2018-06-08: Joint Conference on Digital Libraries (JCDL) 2018 Trip Report

The gathering place at the Cattle Raisers Museum, Fort Worth, Texas 
This year's 18th ACM/IEEE Joint Conference on Digital Libraries Libraries (JCDL 2018) took place at the University of North Texas (Fort Worth, Texas). Between June 3-6, members of WSDL attended paper sessions, workshops, tutorials, panels, and a doctoral consortium.

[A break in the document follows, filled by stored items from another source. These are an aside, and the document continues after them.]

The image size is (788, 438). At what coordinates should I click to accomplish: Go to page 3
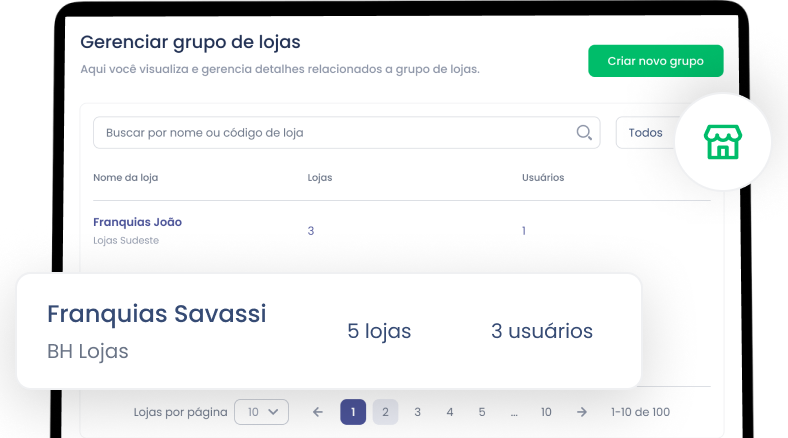point(417,412)
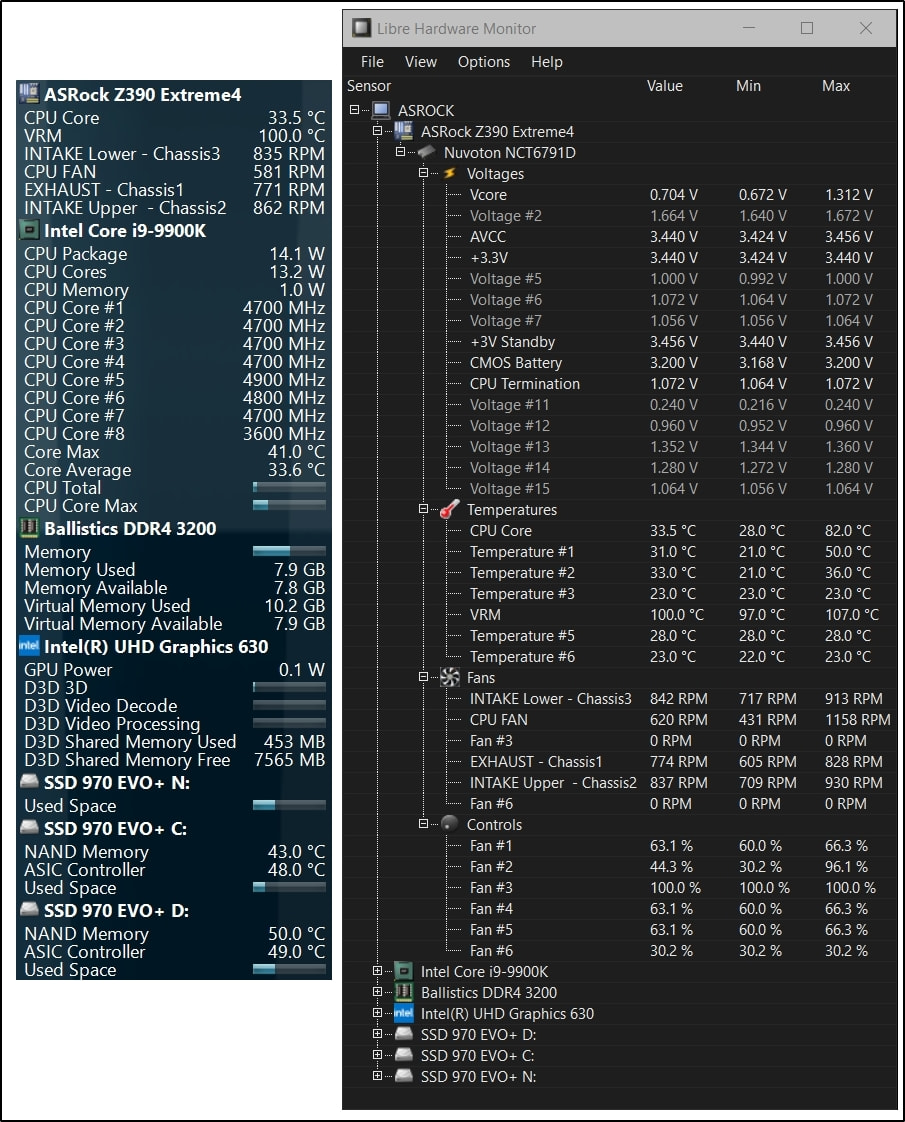Screen dimensions: 905x1122
Task: Click the Max column header
Action: coord(836,86)
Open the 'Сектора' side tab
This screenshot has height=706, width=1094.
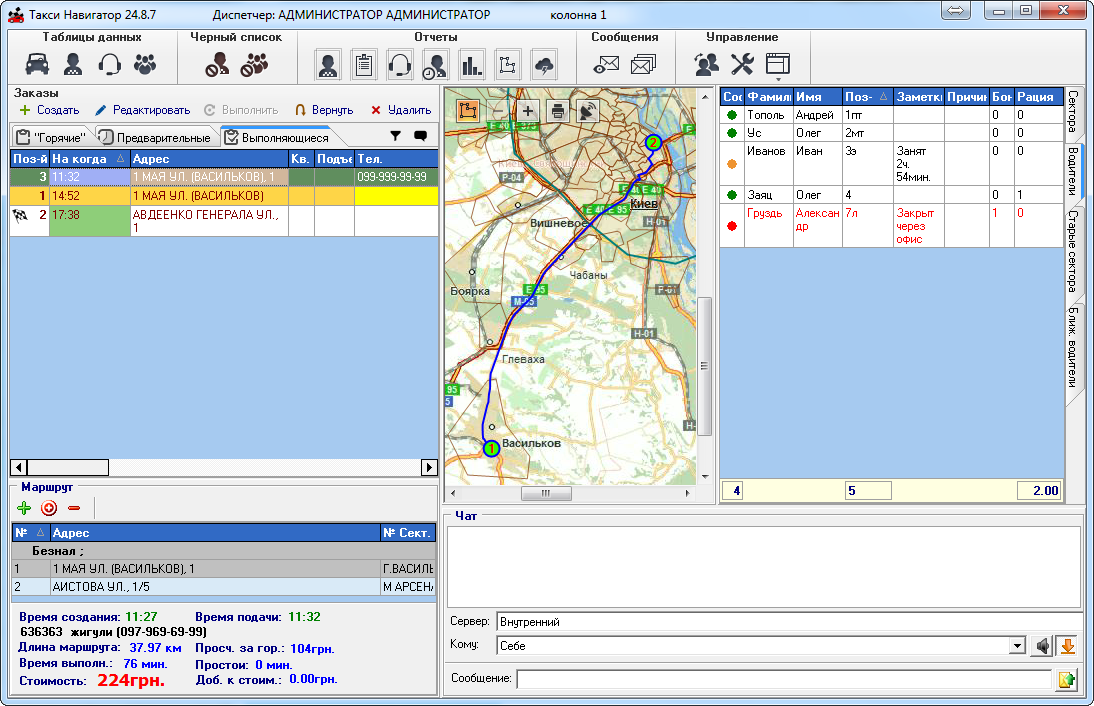(1073, 113)
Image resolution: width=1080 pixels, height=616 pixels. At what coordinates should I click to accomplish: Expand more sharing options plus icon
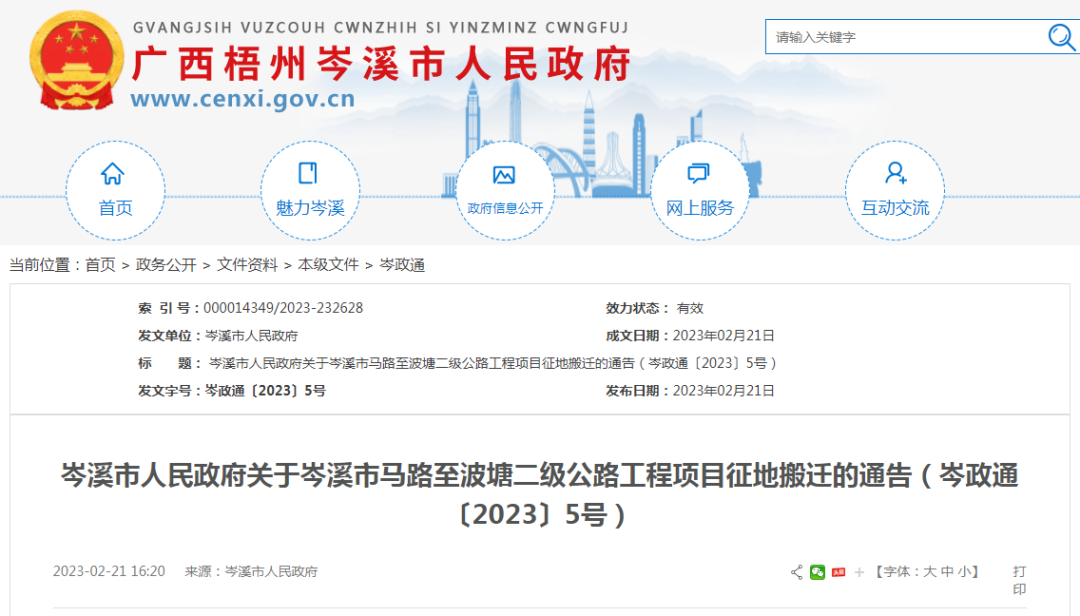[x=859, y=572]
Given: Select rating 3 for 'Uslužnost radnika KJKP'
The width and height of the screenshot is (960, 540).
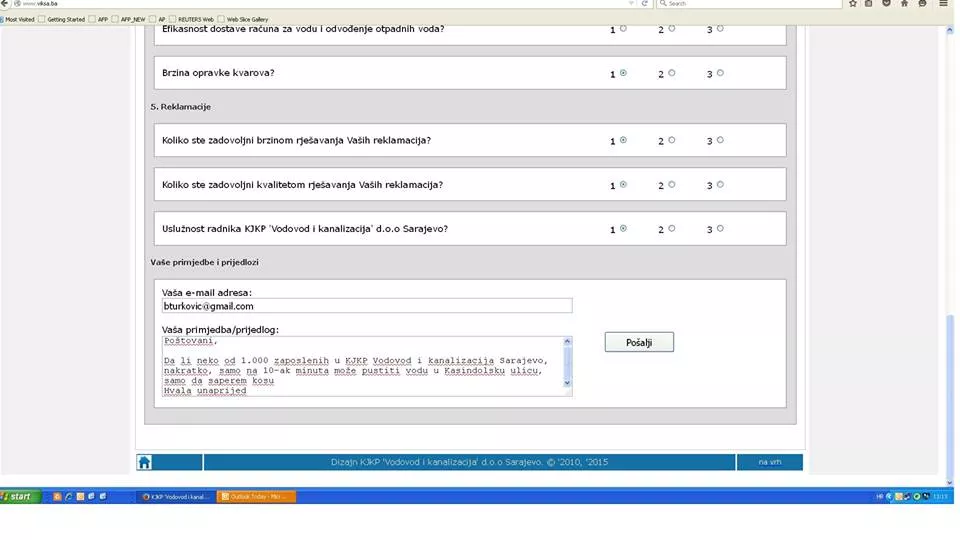Looking at the screenshot, I should pyautogui.click(x=720, y=228).
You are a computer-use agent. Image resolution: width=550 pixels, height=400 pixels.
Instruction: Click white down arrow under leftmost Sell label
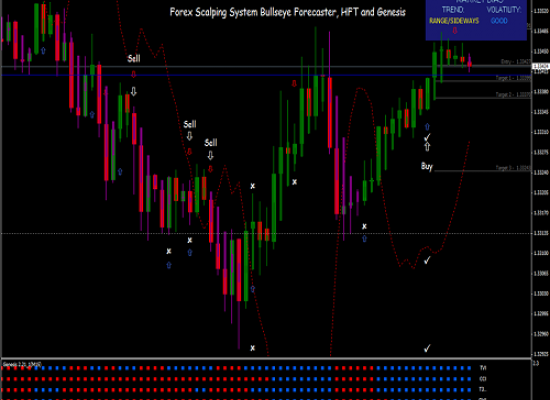pos(134,92)
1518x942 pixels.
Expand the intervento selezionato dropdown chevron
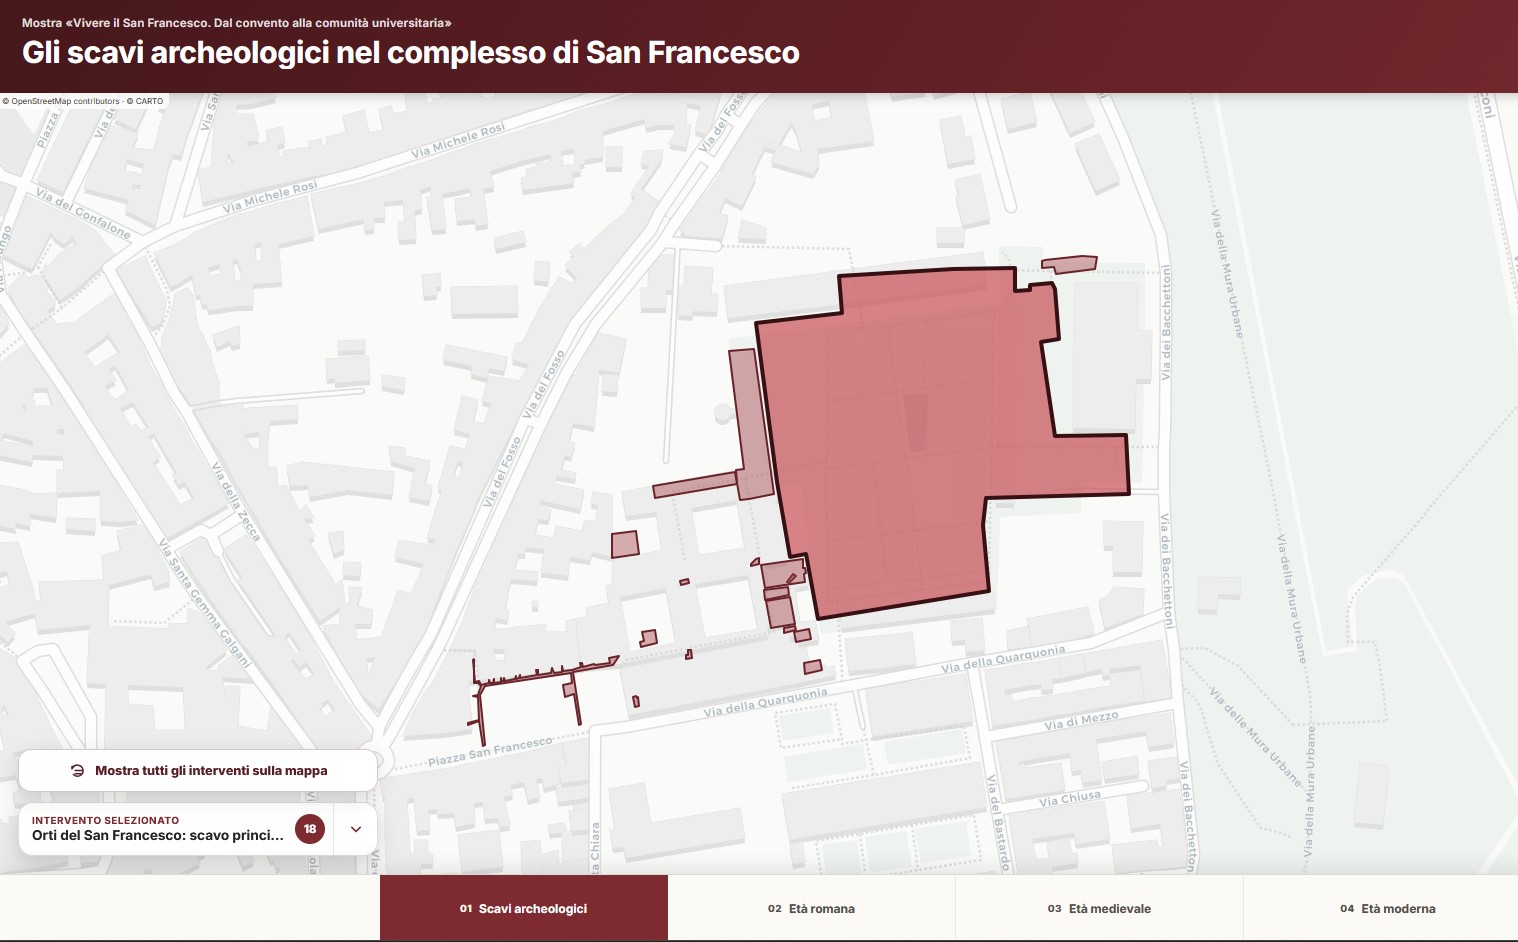pos(356,829)
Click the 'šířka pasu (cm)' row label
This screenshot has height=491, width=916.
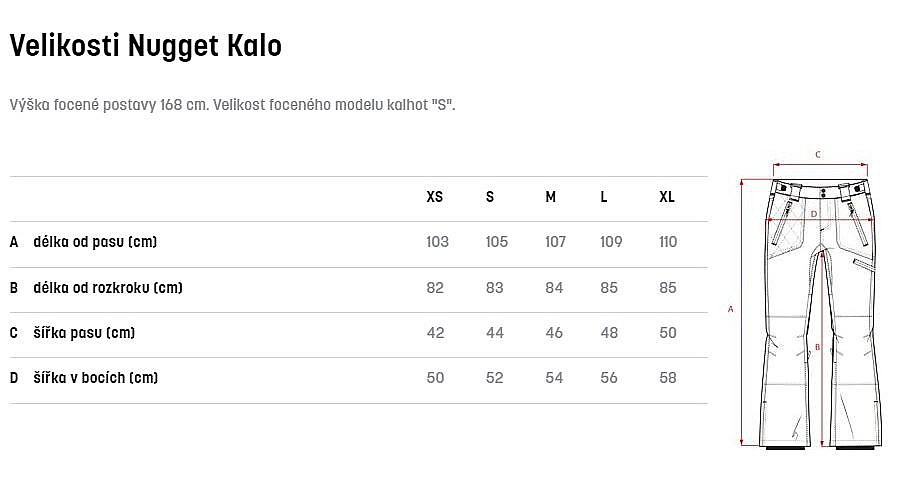(x=84, y=333)
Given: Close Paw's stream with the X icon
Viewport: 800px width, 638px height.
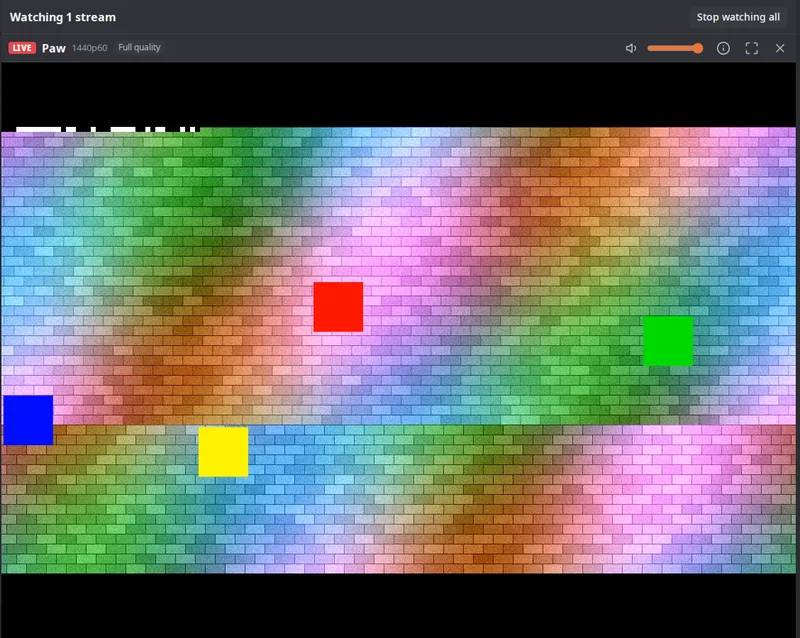Looking at the screenshot, I should [x=780, y=48].
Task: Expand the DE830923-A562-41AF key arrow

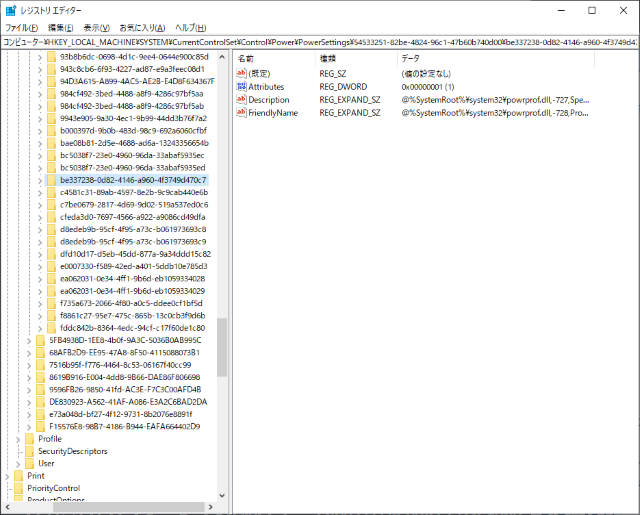Action: [x=28, y=402]

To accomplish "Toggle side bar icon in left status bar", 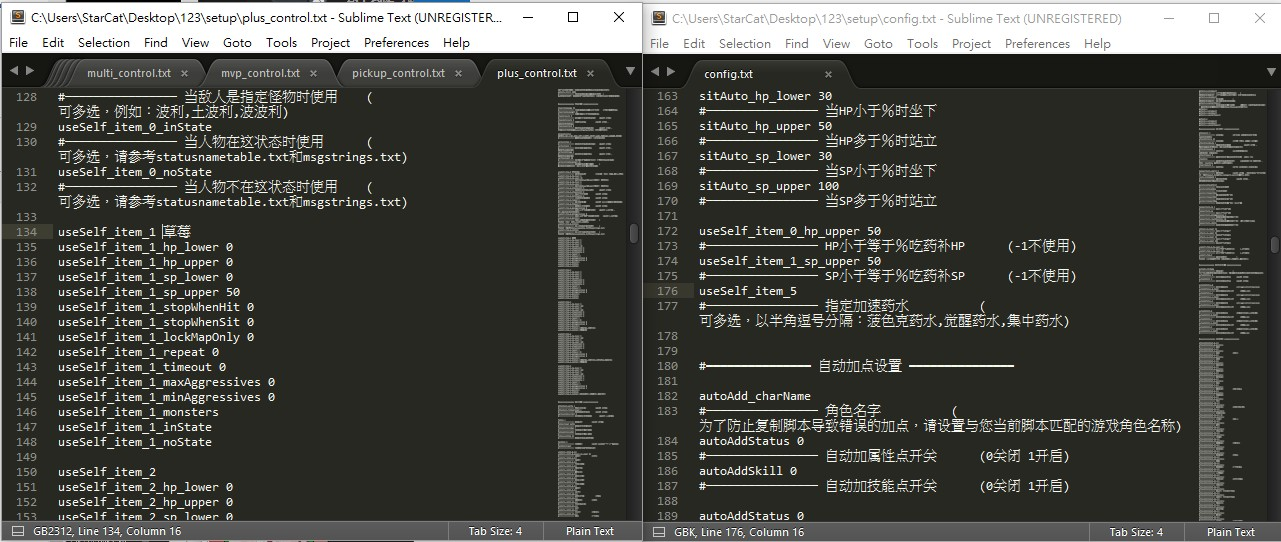I will (16, 531).
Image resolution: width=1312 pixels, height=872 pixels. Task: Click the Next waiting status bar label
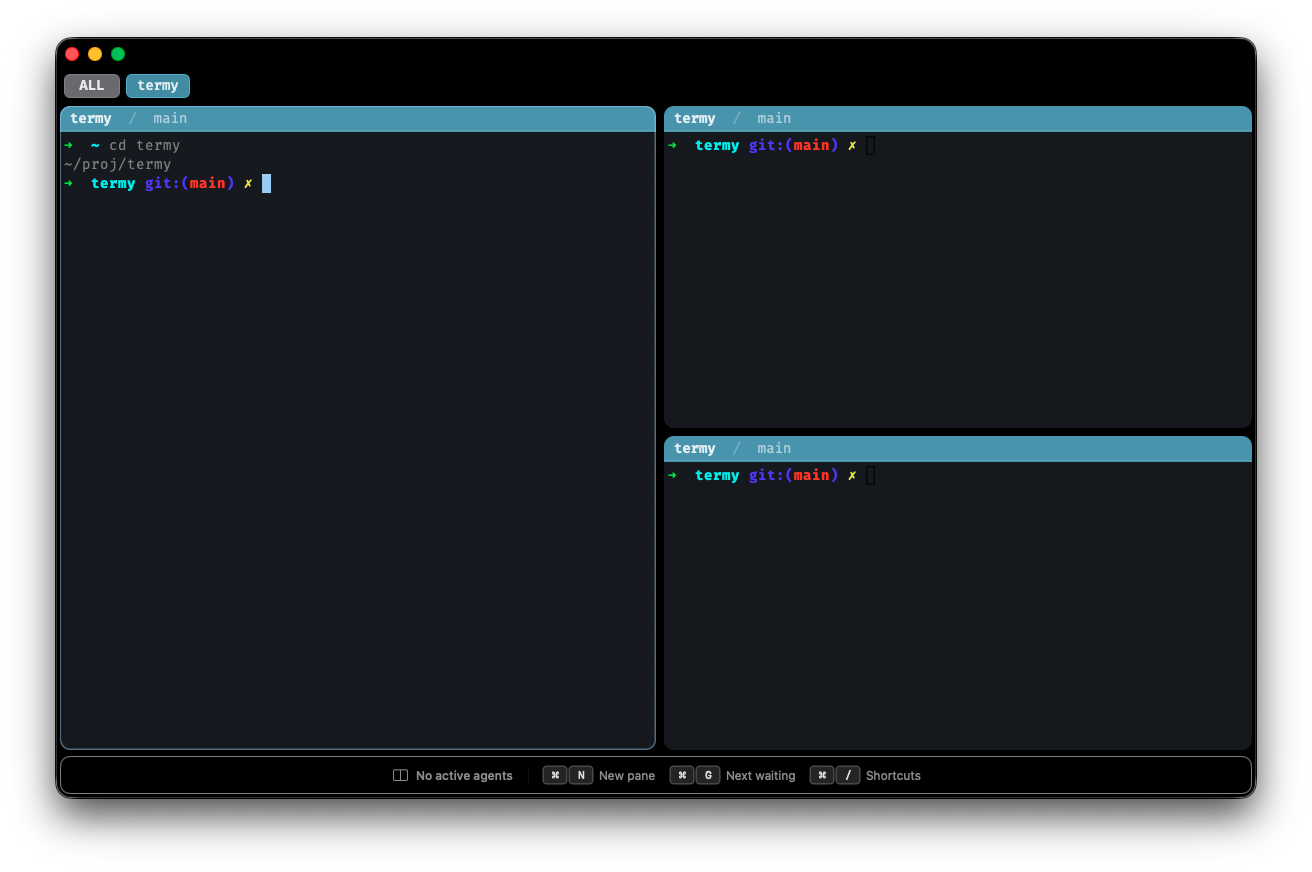point(761,775)
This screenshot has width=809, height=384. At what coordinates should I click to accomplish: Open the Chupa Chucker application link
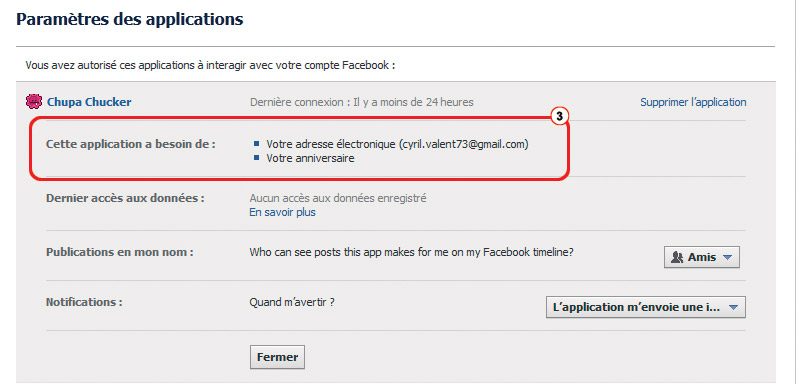pyautogui.click(x=89, y=102)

The theme of this year's conference was "From Data to Wisdom: Resilient Integration across Societies, Disciplines, and Systems." The conference provided researchers across multiple disciplines ranging from Digital Libraries and Web science research to Libraries and Information science, with the opportunity to communicate the findings of their research.

Day 1 (June 3, 2018)

The first day of the conference was dedicated to doctoral consortium, tutorials, and workshops. The doctoral consortium provided an opportunity for Ph.D. students in the early phases of their dissertation to present their thesis and research plans and receive constructive feedback. I will provide a link to the Doctoral Consortium blogpost when it becomes available.

Day 2 (June 4, 2018)

The conference officially began on the second day with Dr. Jiangping Chen's introduction of the conference and the keynote speaker - Dr. Trevor Owens. Dr. Trevor Owens is a librarian, researcher and policy maker and the first head of Digital Content Management for library services at the Library of Congress. His talk was titled: "We have interesting problems." 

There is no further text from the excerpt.